Abstract 12587: Sodium Current Deficit and Arrhythmogenesis in a Murine Model of Plakophilin-2 Haploinsufficiency
Mutations in desmosomal protein Plakophilin 2 (PKP2) associate with arrhythmogenic cardiomyopathy (“ARVC”). Cardiac arrhythmias and sudden death can occur in the “concealed” phase of the disease, prior to overt structural damage. The mechanisms underlying these arrhythmias are not understood. Based on previous in vitro data showing cross-talk between PKP2 and the sodium channel (SC) complex, we propose that a decrease in PKP2 causes sodium current (INa) dysfunction, which predisposes the heart to severe arrhythmias if the SC is further challenged.

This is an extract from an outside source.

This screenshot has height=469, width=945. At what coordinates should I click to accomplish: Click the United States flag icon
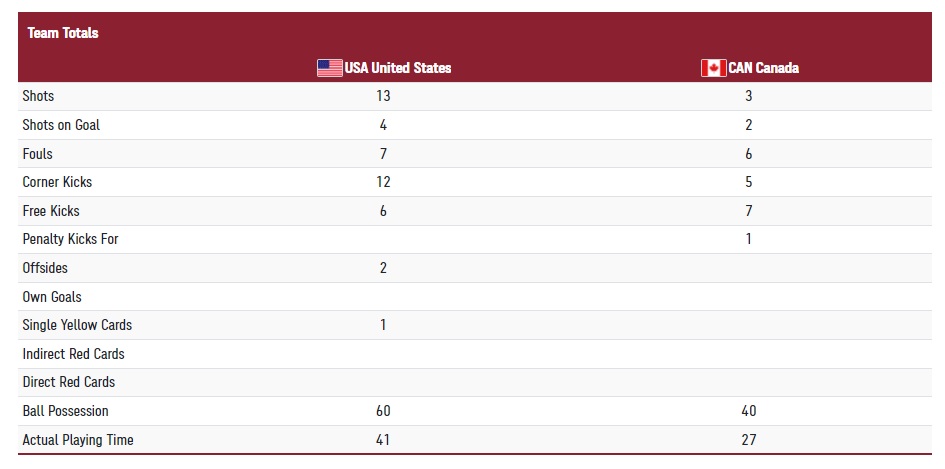330,68
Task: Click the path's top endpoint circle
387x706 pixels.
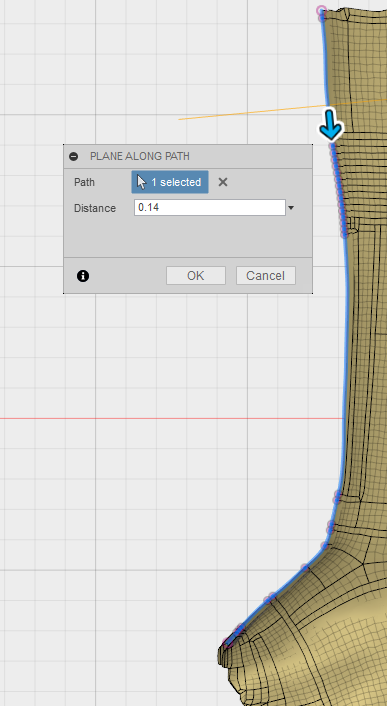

We studied the morphology, histology and ultrastructural features of PKP2-heterozygous-null (PKP2-Hz) murine hearts, and explored the relation between PKP2 abundance, INa and arrhythmias. PKP2-Hz hearts did not show anatomical or histological differences compared to wild-type (WT). Western blot revealed reduced abundance of PKP2, without changes in abundance of other intercalated disc proteins. Tomographic electron microscopy showed loss of desmosomes and expanded intercellular space coinciding with membrane invaginations in the intercalated disc. Voltage clamp revealed decreased amplitude and shift in gating and kinetics of INa. To unmask INa deficiency, we exposed myocytes, isolated hearts and anesthetized animals to a flecainide challenge. The extent of flecainide-induced INa block was greater in PKP2-Hz than in WT myocytes (p<0.05 for 1, 10, 100 uM tested). Flecainide caused a significant decrease in conduction velocity in the right ventricle of PKP2-Hz compared to WT. In vivo, PKP2-Hz showed longer P, PR, QRS and QTc duration (p<0.01 at 5’ or 10’) than WT mice. Most relevant, 6/12 (50%) PKP2-Hz showed ventricular arrhythmias, with arrhythmic death in 3/6 animals. All WT animals survived the procedure without showing any arrhythmias. Our data show for the first time that decreased PKP2 leads to INa deficit in murine hearts. We propose that INa dysfunction can contribute to generation and/or maintenance of arrhythmias in PKP2-deficient hearts, in the absence of overt structural disease. Our data call for caution on use of sodium channel blockers as therapy in patients with PKP2 mutations. Whether pharmacological challenges can help unveil arrhythmia risk in these patients, remains undefined.
- © 2012 by American Heart Association, Inc.